**Kutipan dokumen**
—————
29. Atau apakah orang-orang yang ada penyakit dalam hatinya mengira bahwa Allah tidak akan menampakkan kedengkian mereka ?
30. Dan kalau kami kehendaki, niscaya kami tunjukkan mereka kepadamu sehingga kamu benar-benar dapat mengenal mereka dengan tanda-tandanya. dan kamu benar-benar akan mengenal mereka dari kiasan-kiasan perkataan mereka dan Allah mengetahui perbuatan-perbuatan kamu. (Muhammad: 29-30)

Konflik antar dorongan
Konflik terjadi manakala ada dua dorongan atau lebih yang saling bertentangan. Terkadang salah satu mengalahkan yang lain, terkadang individu tidak mampu menentukan sehingga menimbulkan keraguan dalam jiwa.
45. Sesungguhnya yang akan meminta izin kepadamu, hanyalah orang-orang yang tidak beriman kepada Allah dan hari Kemudian, dan hati mereka ragu-ragu, Karena itu mereka selalu bimbang dalam keraguannya. (at-Taubah: 45)

10. Dan kami Telah menunjukkan kepadanya dua jalan[1578], (al-Balad: 10)

[1578] yang dimaksud dengan dua jalan ialah jalan kebajikan dan jalan kejahatan.


Mengendalikan dorongan
Dorongan-dorongan yang muncul bisa menjadi sesuatu yang positif, sebaliknya pula bisa menjadi negatif bila berlebihan. Kemampuan untuk mengendalikan dorongan inilah yang akan menyelamatkan manusia dari kerusakan kehidupannya. Pengendalian ini misalnya, makan, minum, berpakaian, seksual, eksplorasi alam, sikap hidup, dan sebagainya.
87. Hai orang-orang yang beriman, janganlah kamu haramkan apa-apa yang baik yang Telah Allah halalkan bagi kamu, dan janganlah kamu melampaui batas. Sesungguhnya Allah tidak menyukai orang-orang yang melampaui batas. (al-Maidah: 87)
—————
**Catatan yang ditampilkan**

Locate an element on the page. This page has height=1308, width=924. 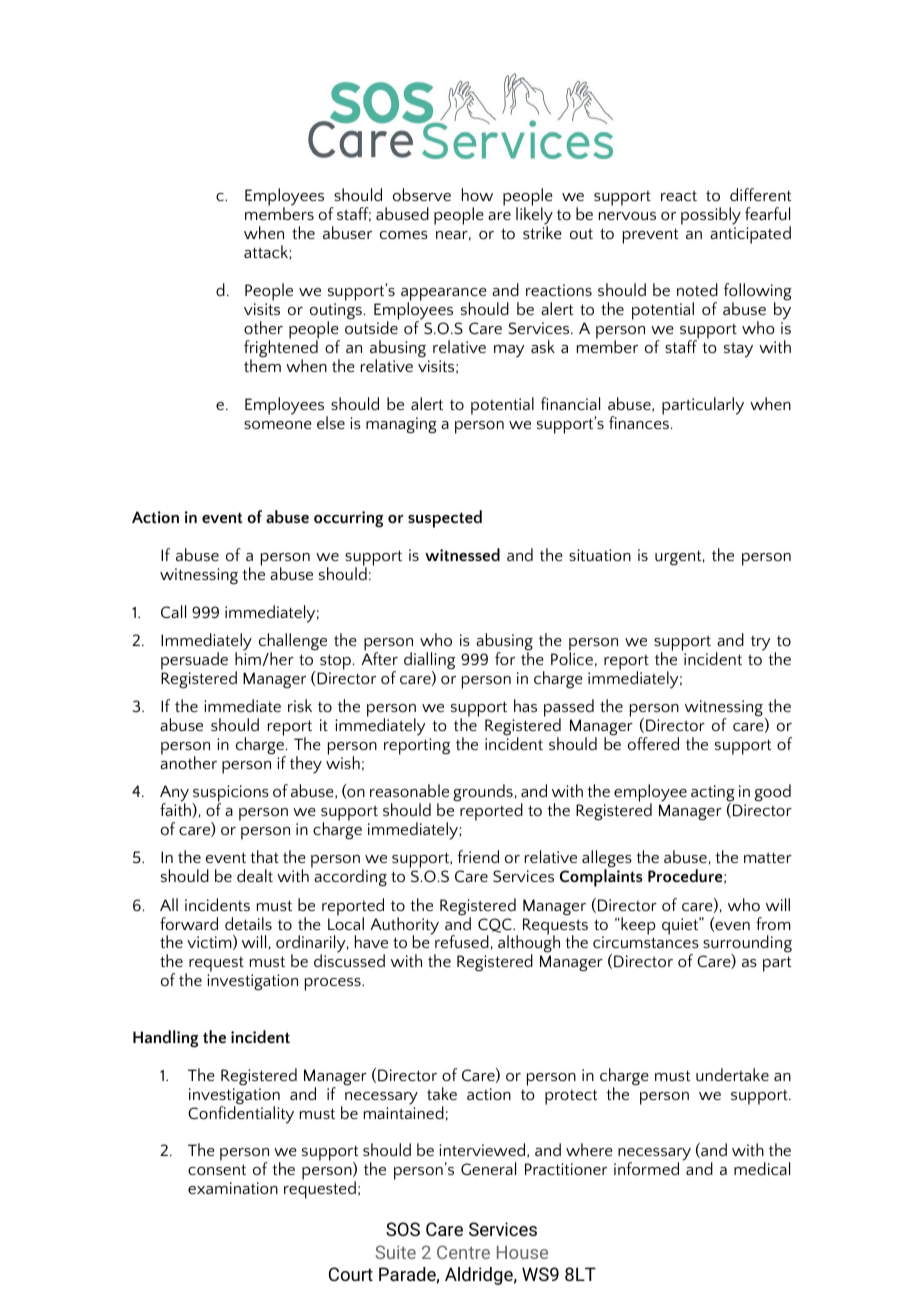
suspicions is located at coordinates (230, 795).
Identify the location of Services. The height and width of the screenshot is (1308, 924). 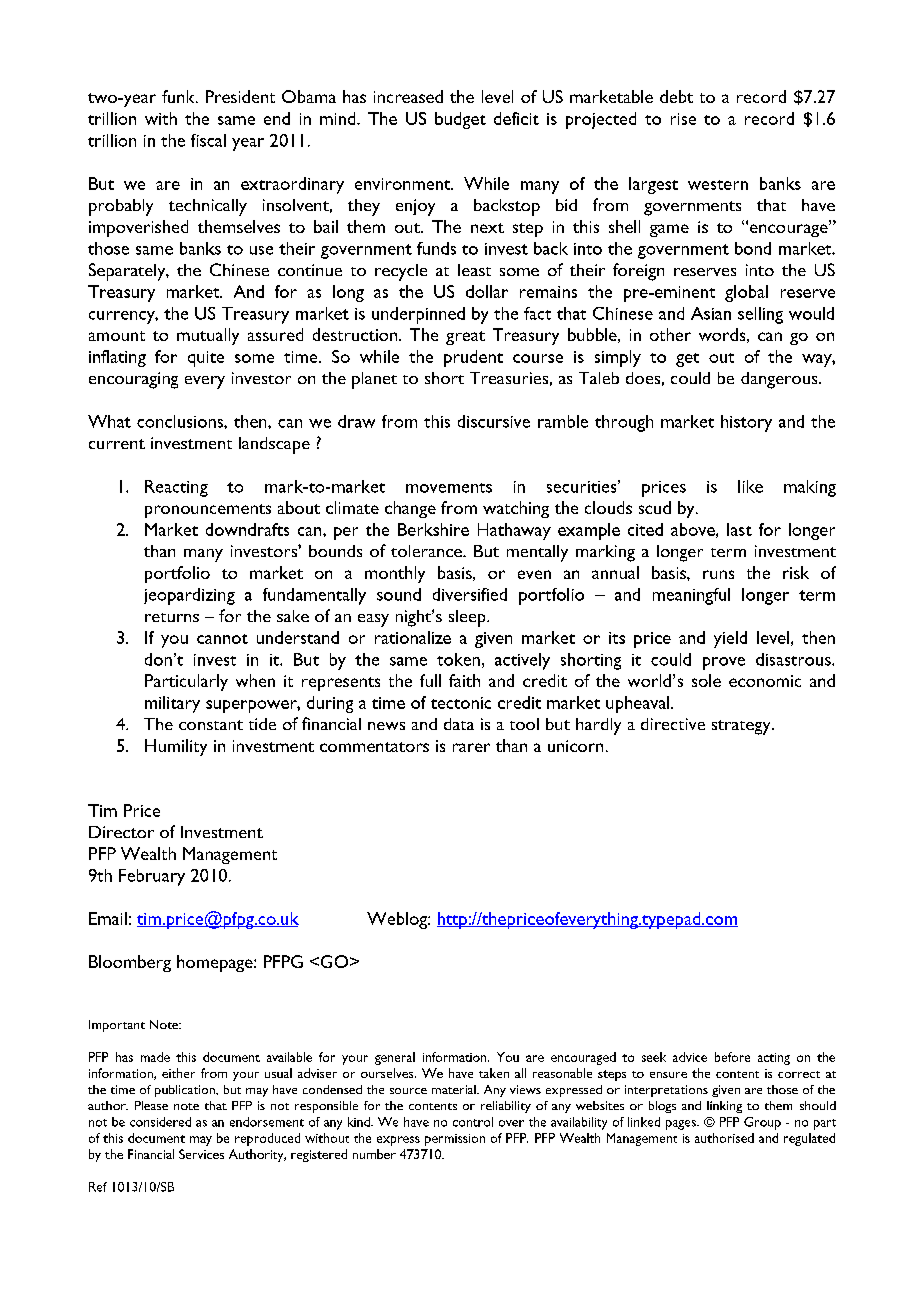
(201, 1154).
—————
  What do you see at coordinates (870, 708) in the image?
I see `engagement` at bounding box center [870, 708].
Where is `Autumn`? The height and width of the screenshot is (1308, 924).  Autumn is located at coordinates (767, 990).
—————
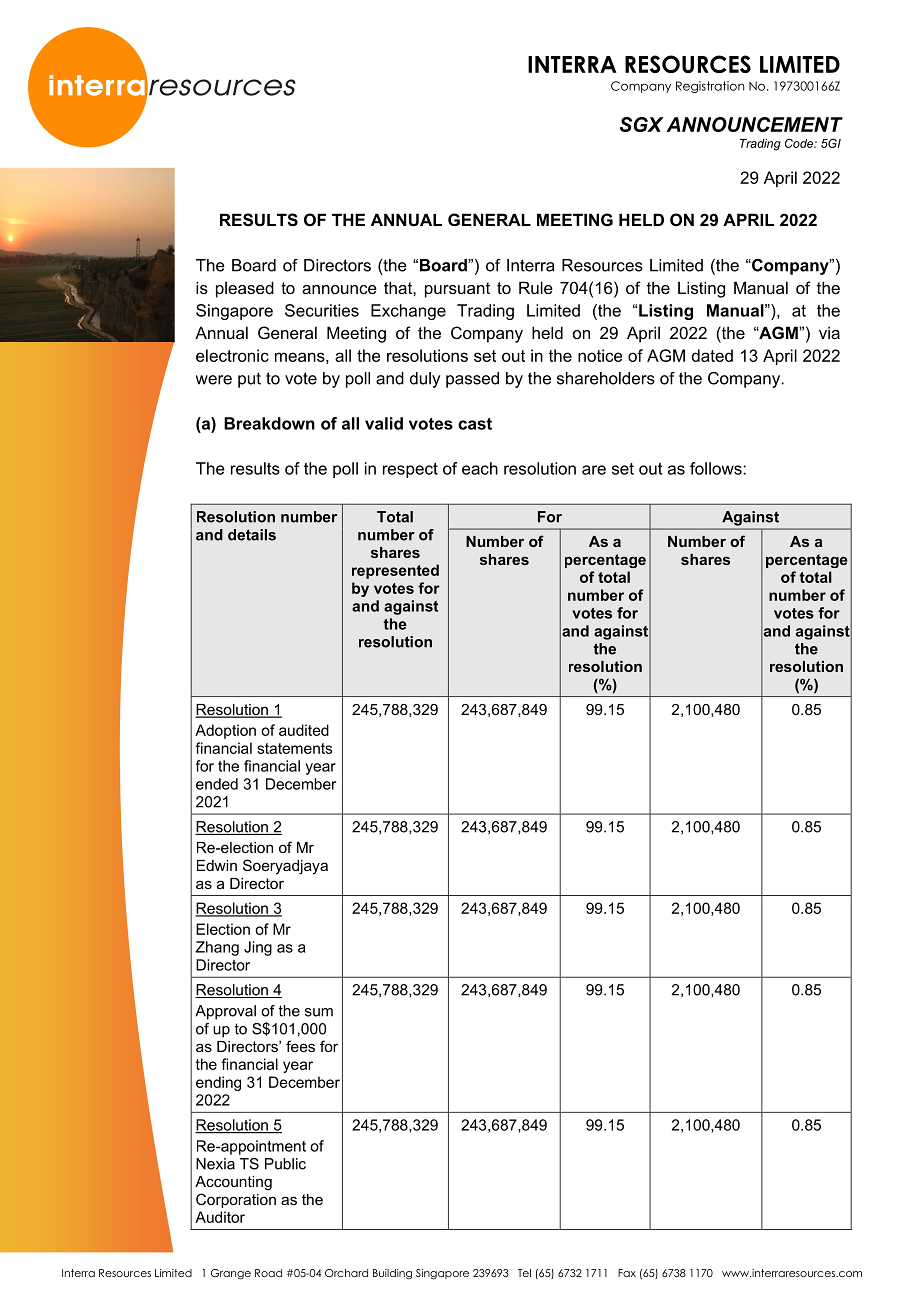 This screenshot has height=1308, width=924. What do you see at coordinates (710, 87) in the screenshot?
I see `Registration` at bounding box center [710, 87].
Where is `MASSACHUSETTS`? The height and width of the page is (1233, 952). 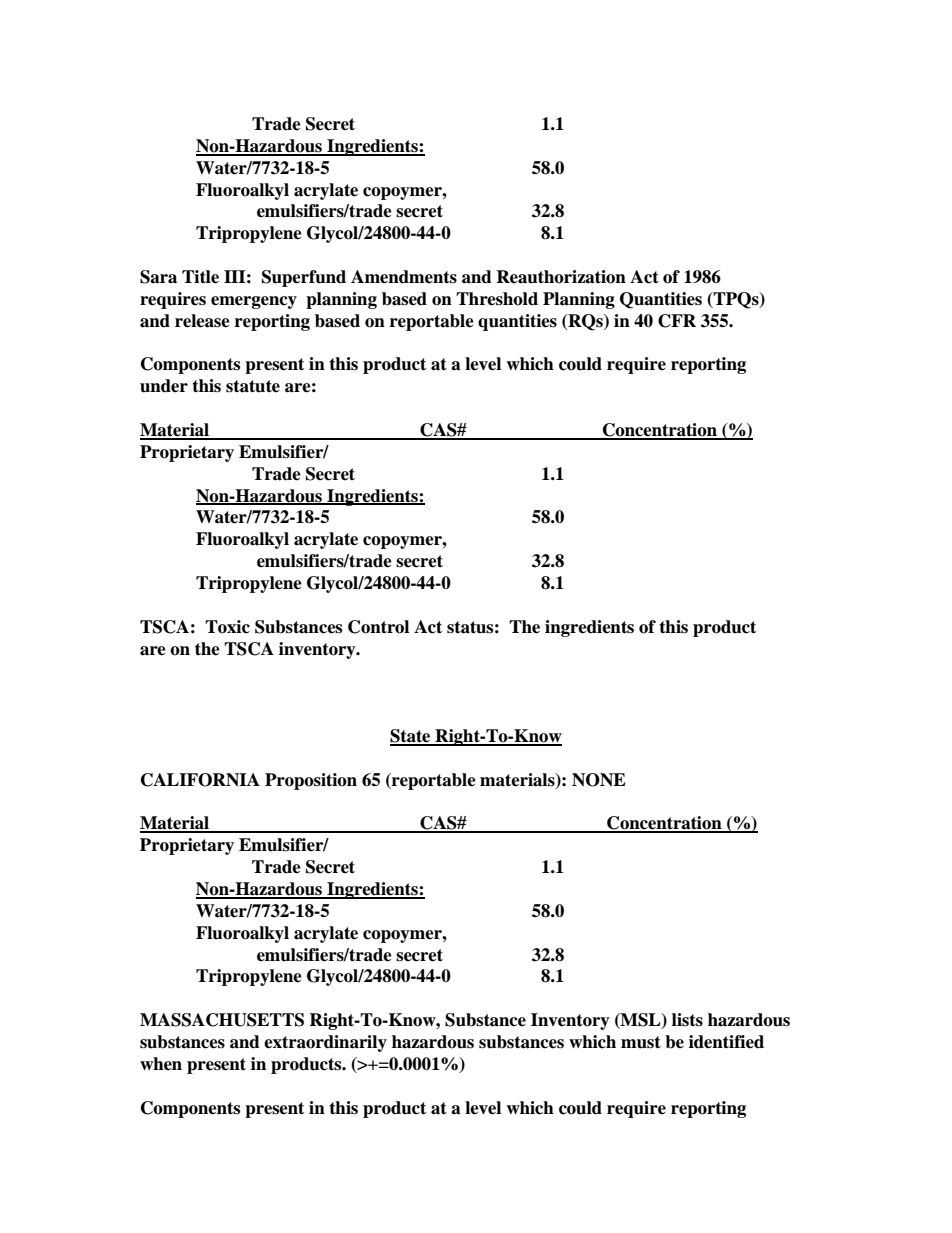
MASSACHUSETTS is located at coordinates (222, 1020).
—————
**Tugas**
Tulis kembali kutipan dokumen mulai dari "29. Atau apakah" dan terus hingga "kamu. (Muhammad: 29-30)", tetapi tukar "kedengkian" dengan "kebencian".

**Jawaban**
29. Atau apakah orang-orang yang ada penyakit dalam hatinya mengira bahwa Allah tidak akan menampakkan kebencian mereka ?
30. Dan kalau kami kehendaki, niscaya kami tunjukkan mereka kepadamu sehingga kamu benar-benar dapat mengenal mereka dengan tanda-tandanya. dan kamu benar-benar akan mengenal mereka dari kiasan-kiasan perkataan mereka dan Allah mengetahui perbuatan-perbuatan kamu. (Muhammad: 29-30)